File #2 reports probe sets that are alternatively regulated, based on the user defined splicing-index score and p-value. For each probe set several statistics, gene annotations and functional predictions are provided. A detailed description of all of the columns in this file is provided here.

File #3 is a summarization of probeset data at the gene level from file #2. In addition to this summary, Gene Ontology terms and WikiPathways for that gene are reported.

Files #4 and #5 report over-representation results for protein domains (or other protein features) and microRNA-binding sites, predicted to be regulated by AltAnalyze. These files include over-representation statistics and genes associated with the different domains or features predicted to be regulated.

More information about these files can be found in Overview of Analysis Results.

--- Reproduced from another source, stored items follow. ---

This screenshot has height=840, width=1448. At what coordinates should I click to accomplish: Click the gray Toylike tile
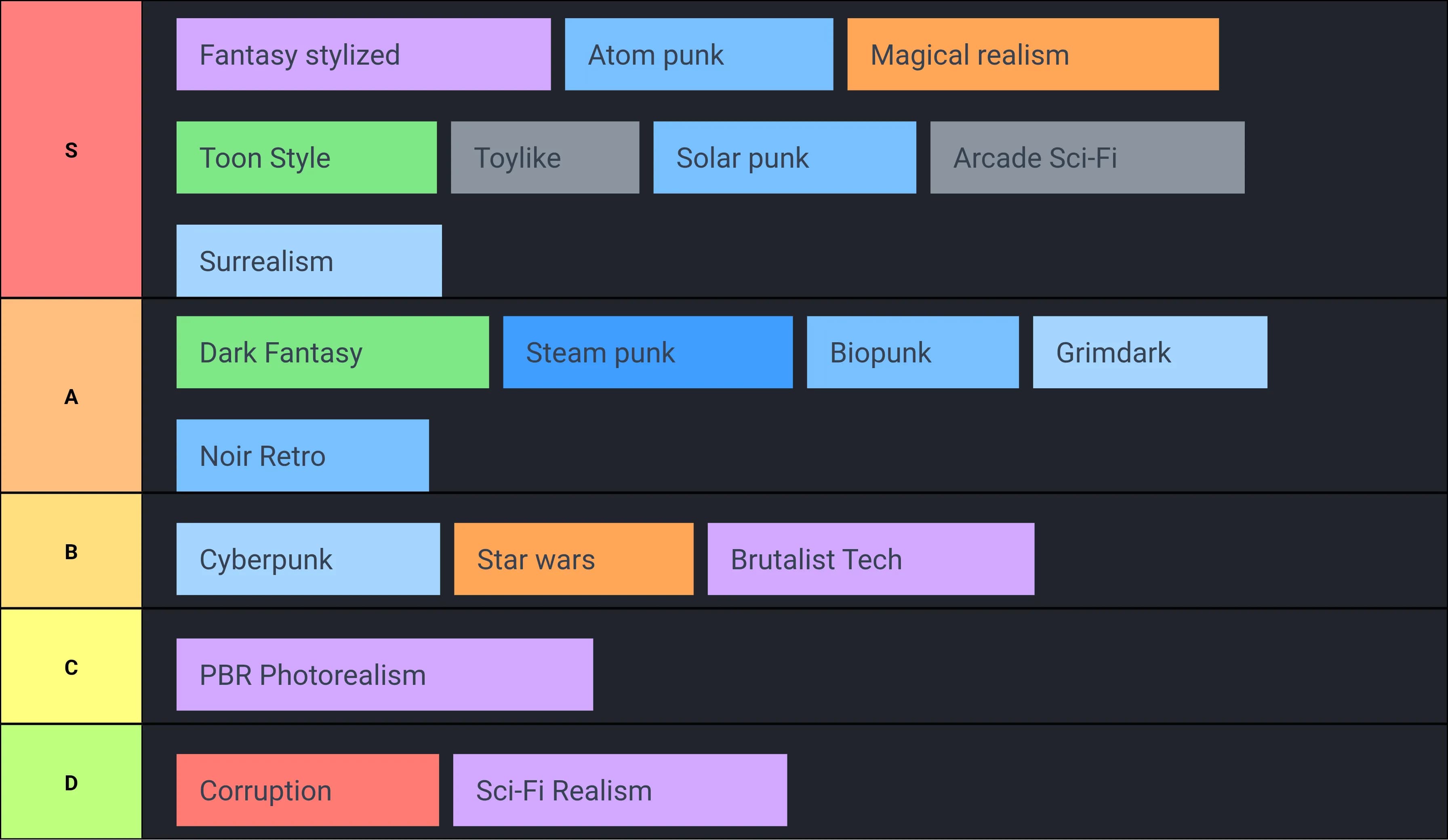pyautogui.click(x=545, y=158)
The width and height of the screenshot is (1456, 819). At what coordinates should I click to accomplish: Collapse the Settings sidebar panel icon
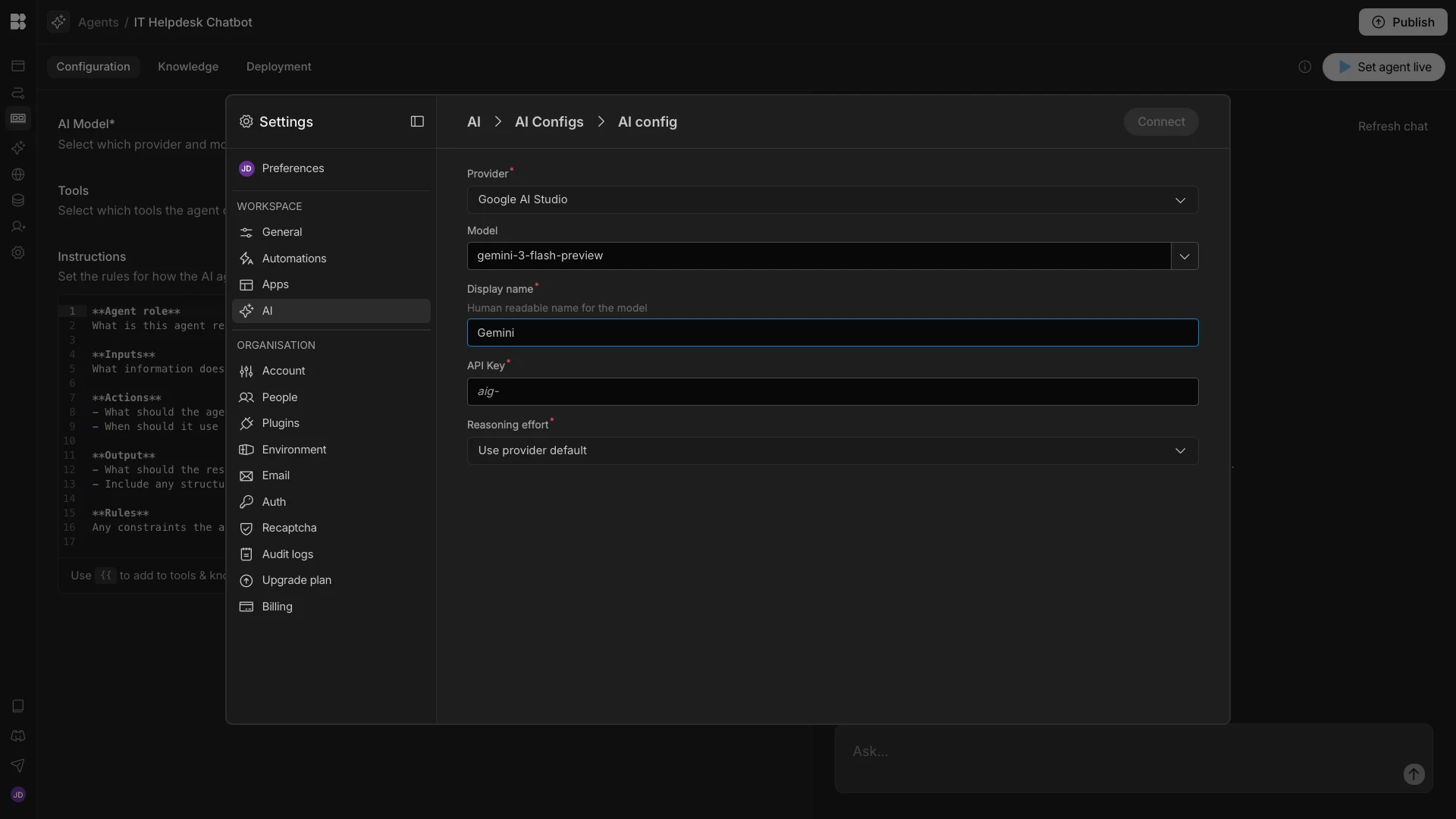tap(417, 121)
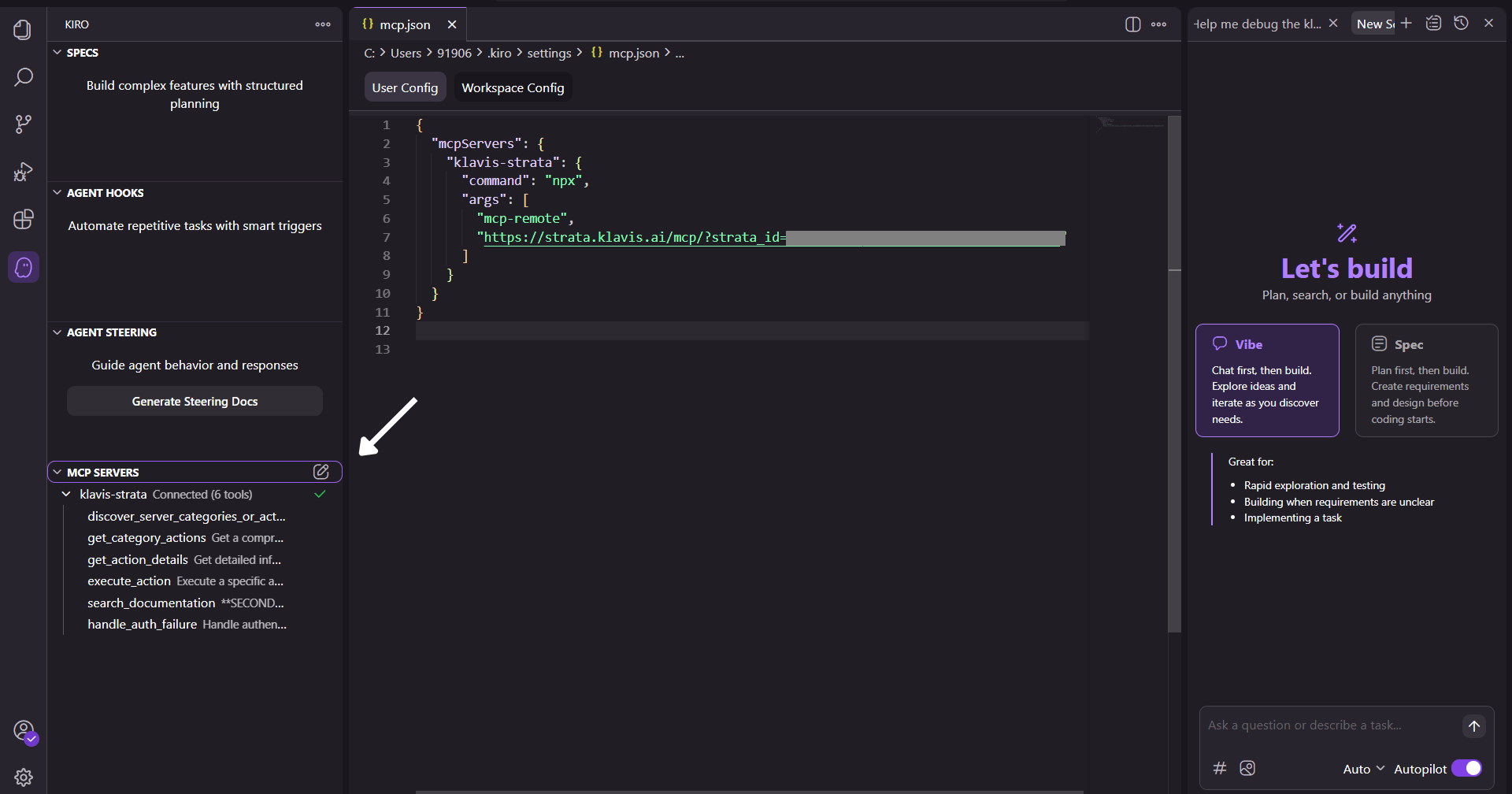Edit MCP servers with the pencil icon
Image resolution: width=1512 pixels, height=794 pixels.
pos(321,471)
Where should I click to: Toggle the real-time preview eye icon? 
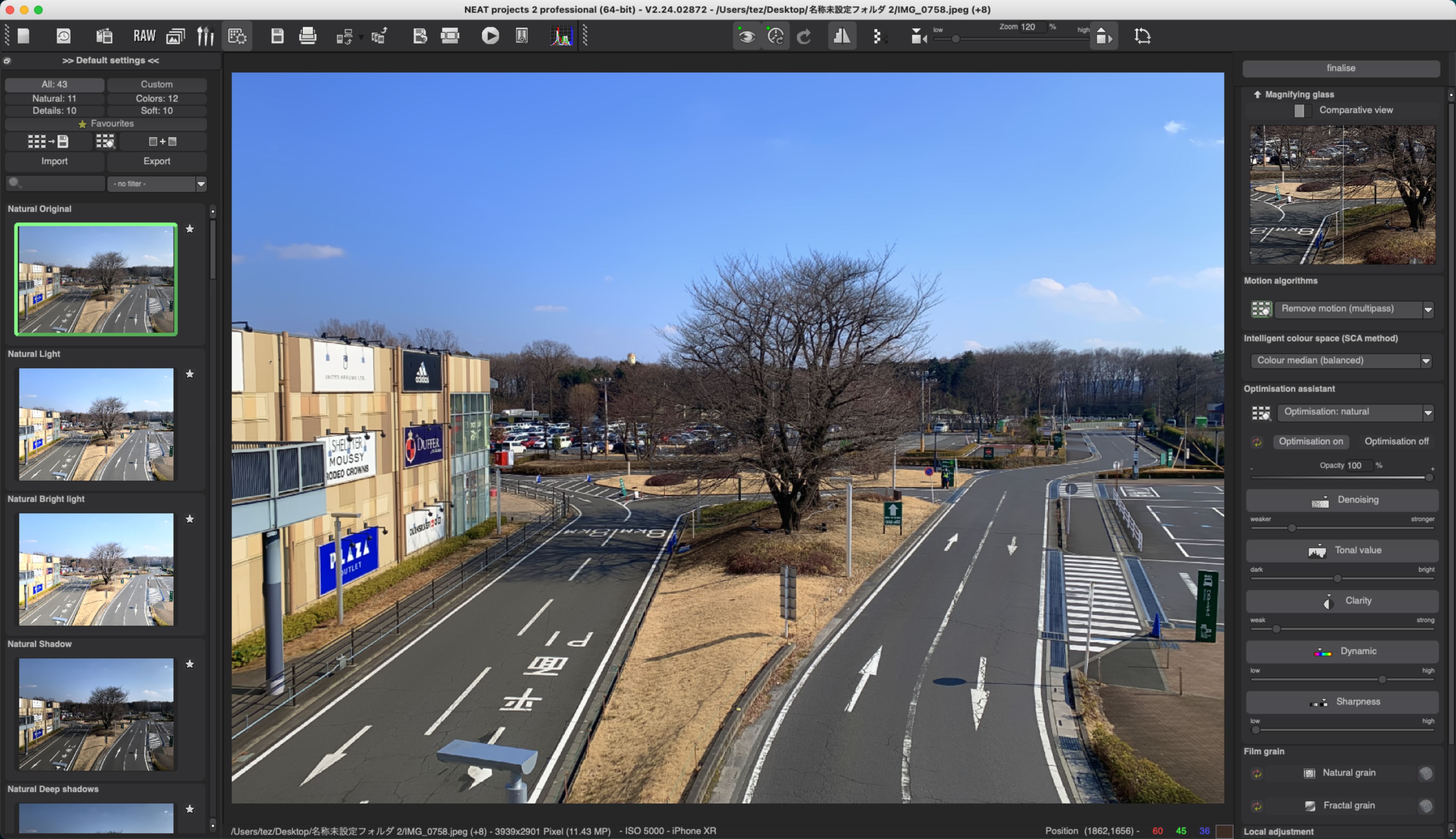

Full Directory Tree of Output Files

After you run AltAnalyze, the following directory tree and set of files will be generated in the folder that you specified for output. For this example, the species is "species," and we assume there were two comparisons made, between groups A and B, and between groups B and C.

  • AltAnalyze_report.log
  • AltExpression/
    • FullDatasets/
      • GeneArray/
        • species/
          • YourExperiment.txt
    • GeneArray/
      • species/
        • A_vs_B.txt
        • B_vs_C.txt
    • pre-filtered/
      • dabg/
        • A_vs_B.txt
        • B_vs_C.txt
      • expression/
        • A_vs_B.txt
        • B_vs_C.txt
  • AltResults/
    • AlternativeOutput/
      • ...
    • DomainGraph/
      • ...
    • RawSpliceData/
      • species/
        • splicing-index/
          • A_vs_B.txt
          • B_vs_C.txt
  • ExpressionInput/
    • APT-output/
      • apt-probeset-summarize.log
      • dabg.report.txt
      • rma-sketch.report.txt
    • comps.YourExperiment.txt
    • exp.YourExperiment-steady-state.txt
    • exp.YourExperiment.txt
    • groups.YourExperiment.txt
    • stats.YourExperiment.txt
  • ExpressionOutput/
    • DATASET-YourExperiment.txt
    • GenMAPP-YourExperiment.txt
  • GO-Elite/
    • denominator/
      • ...
    • GO-Elite_report.log
    • GO-Elite_results/
      • CompleteResults/
        • ORA/
          • ...
        • ORA_pruned/
          • ...
      • pruned-gene-associations.txt
      • pruned-results_z-score_elite.txt
    • input/
      • ...

Visualizing AltAnalyze Results in DomainGraph

The text file results produced by AltAnalyze can be directly used as input in the protein domain and microRNA binding site visualization program, DomainGraph. DomainGraph is a plugin for the Java program Cytoscape which can be immediately opened from AltAnalyze.

Visualizing Over-Represented GO terms and Pathways

Once over-represented pathways have been found or before doing this analysis, you can see which genes on which pathways are alternatively regulated in the program PathVisio or GenMAPP 2.1. PathVisio is a cross-platform analysis program, while GenMAPP is restricted to Windows. Both tools are easy use and have access to a large archive of curated pathways. An input file for either PathVisio or GenMAPP is found in the directory "ExpressionOutput" with the prefix "GenMAPP-". For making pathways, PathVisio or WikiPathways is recommended, since these resources produce superior pathway content (valid interactions between genes and metabolite IDs) in the same format (gpml). PathVisio can also export pathways to the GenMAPP format. A PathVisio tutorial can be found here, while a GenMAPP tutorial can be found here.